Bug #13861 START SLAVE UNTIL may stop 1 evnt too late if log-slave-updates and circul repl
Submitted: 8 Oct 2005 13:21 Modified: 29 Mar 19:10
Reporter: Guilhem Bichot
Status: Closed
Category:Server: Replication Severity:S3 (Non-critical)
Version:4.1,5.0 OS:Linux (linux)
Assigned to: Sergey Vojtovich Target Version:5.1.24
Triage: D2 (Serious)

[8 Oct 2005 13:21] Guilhem Bichot
Description:
This happens only if one MySQL replication slave has --log-slave-updates and is involved
in circular replication. Call that slave S and its master M.
Then if S is asked to START SLAVE UNTIL MASTER_LOG_POS=x where x is the position of an
event originating from S in M's binlog, then S will in fact stop one event too late. This
is because the event originating from S has been ignored by the slave I/O thread and so is
not present in the relay log.

How to repeat:
set up circular replication M<->S, with --log-slave-updates for both.
Do STOP SLAVE on S.
Issue one update on S and then one update on M. In M's binlog you should see the updates
in this order.
Then:
Do START SLAVE UNTIL MASTER_LOG_FILE=..., MASTER_LOG_POS=x;
on S where x  is the position of the end of the S's update in M's binlog.

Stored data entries
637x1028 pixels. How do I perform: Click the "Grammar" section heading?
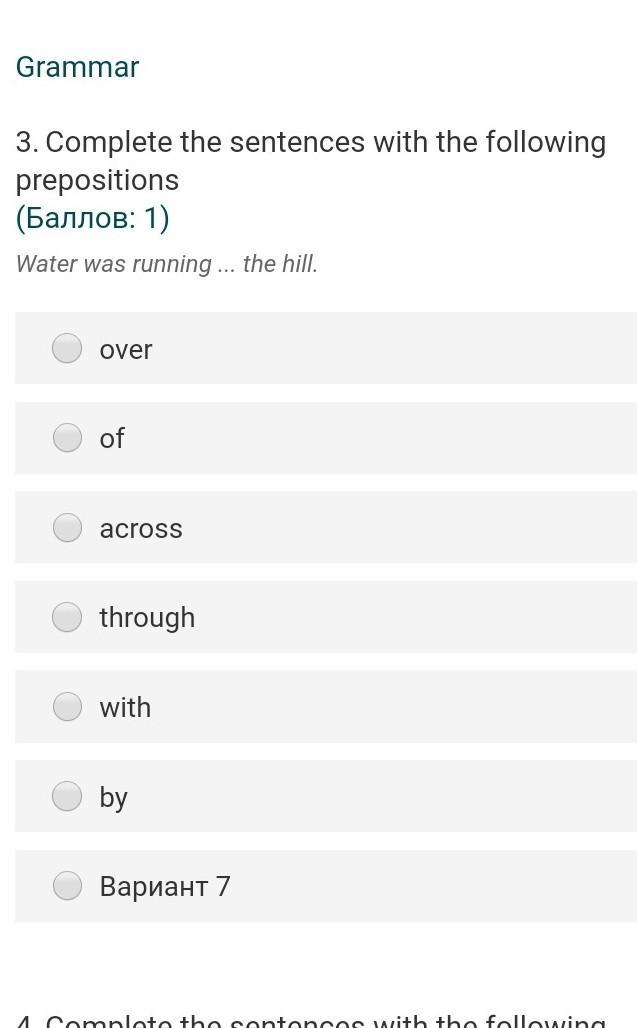tap(78, 67)
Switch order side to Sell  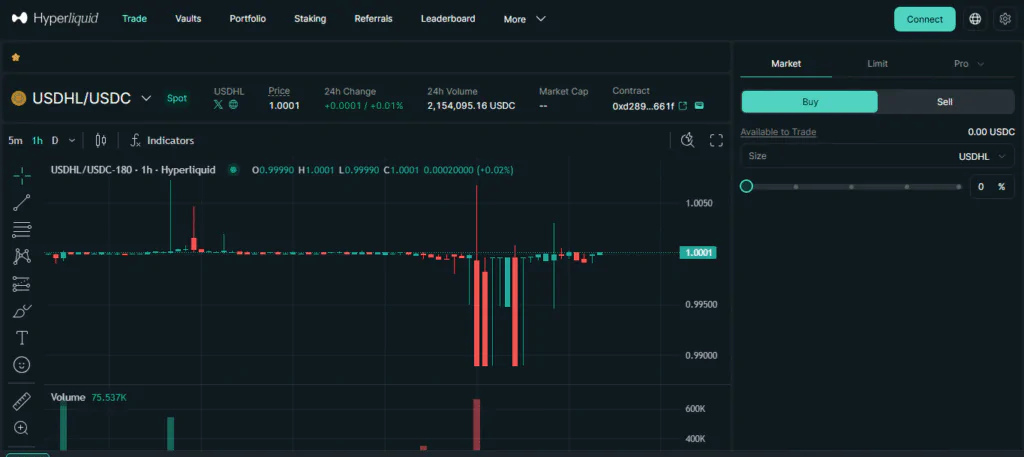[945, 102]
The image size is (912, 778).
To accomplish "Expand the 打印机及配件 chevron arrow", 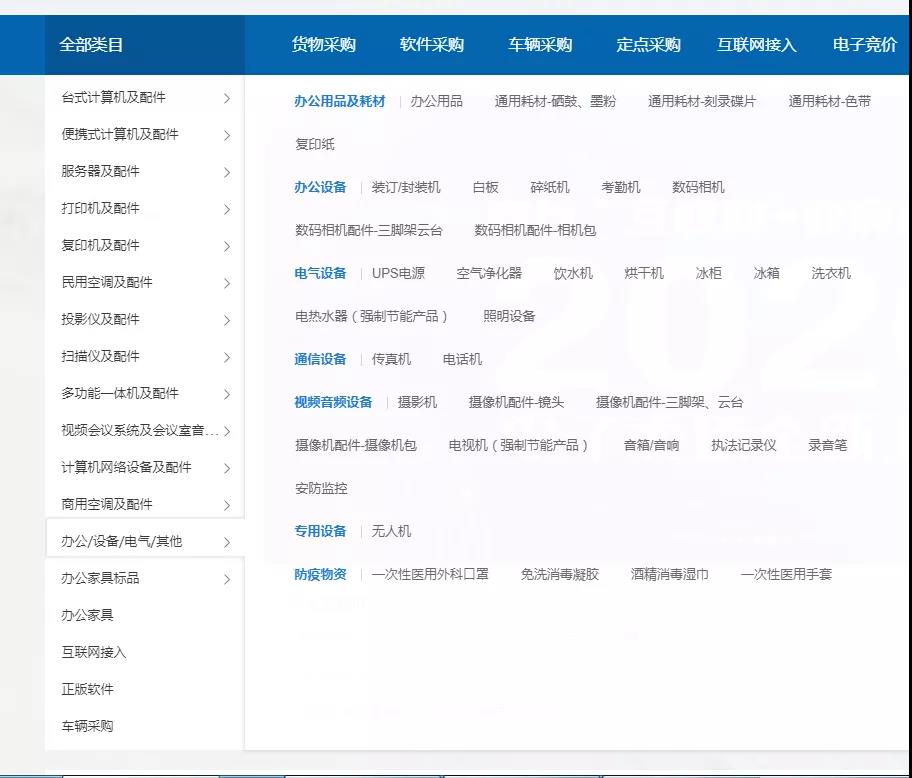I will pos(227,209).
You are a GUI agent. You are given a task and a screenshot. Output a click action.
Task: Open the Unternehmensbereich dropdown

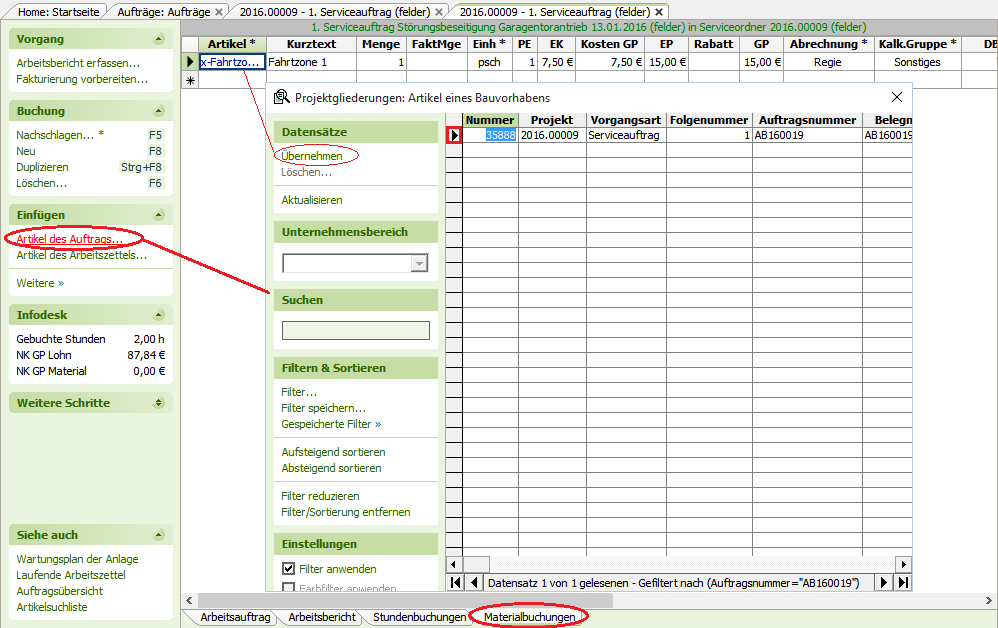pyautogui.click(x=419, y=263)
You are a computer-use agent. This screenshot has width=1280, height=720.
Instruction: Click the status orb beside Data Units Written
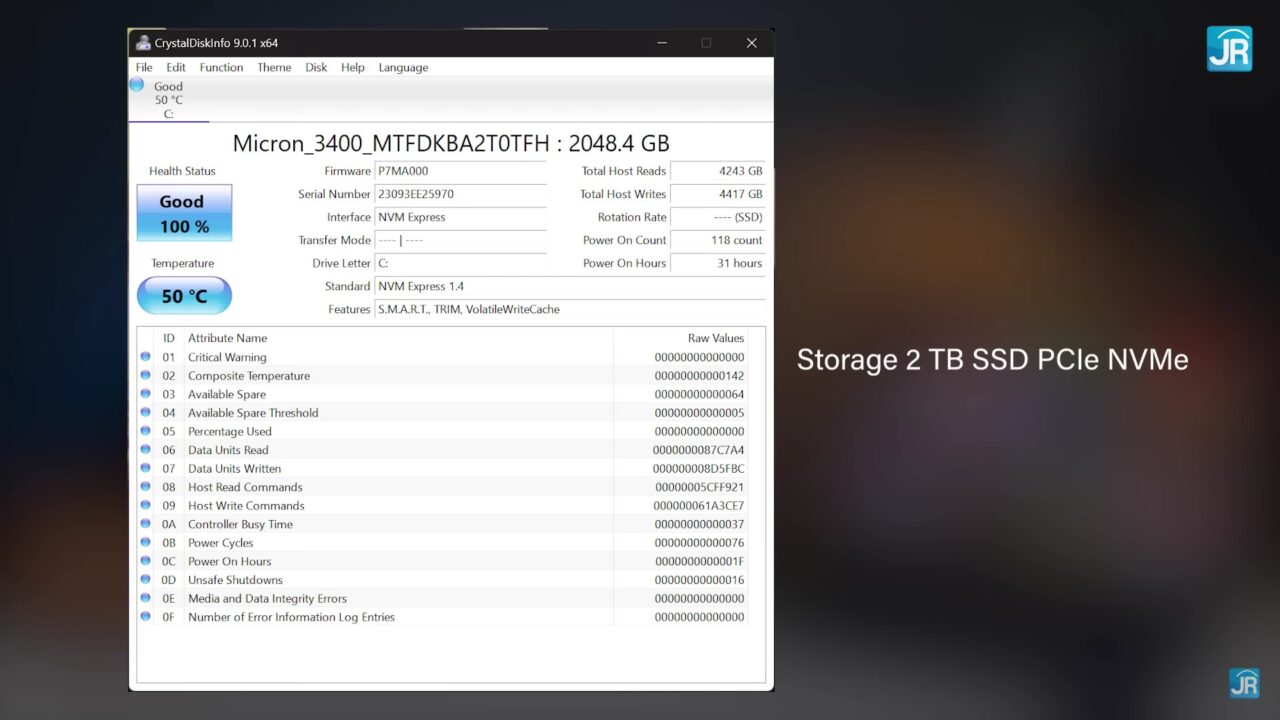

Set task
Resume the bug report on START SLAVE UNTIL stopping one event too late, picking up right after its last sentence. The records have nothing to do with this.

Answer
Check that when the S's SQL thread stops, the M's update has been executed.
[16 Feb 14:04] Bugs System
A patch for this bug has been committed. After review, it may
be pushed to the relevant source trees for release in the next
version. You can access the patch from:

  http://lists.mysql.com/commits/42424

ChangeSet@1.2575, 2008-02-16 17:02:34+04:00, svoj@mysql.com +5 -0
  BUG#13861 - START SLAVE UNTIL may stop 1 evnt too late if
              log-slave-updates and circul repl
  
  Slave SQL thread may execute one extra event when there are events
  skipped by slave I/O thread (e.g. originated by the same server).
  Whereas it was requested not to do so by the UNTIL condition.
  
  This happens because we check for end position of previously executed
  event. This is fine when there are no skipped by slave I/O thread
  events, as end position of previous event equals to start position
  of to be executed event. Otherwise this position equals to start
  position of skipped event.
  
  This is fixed by:
  - reading to be executed event before checking if until is satisfied.
  - checking beginning position of to be executed event. As we do not
    store the beginning position anywhere, it is calculated by subtracting
    event length from the end position.
  - if there are no events on the event queue, that meet until condition,
    we stop immediately, as in this case we do not want to wait for next
    event.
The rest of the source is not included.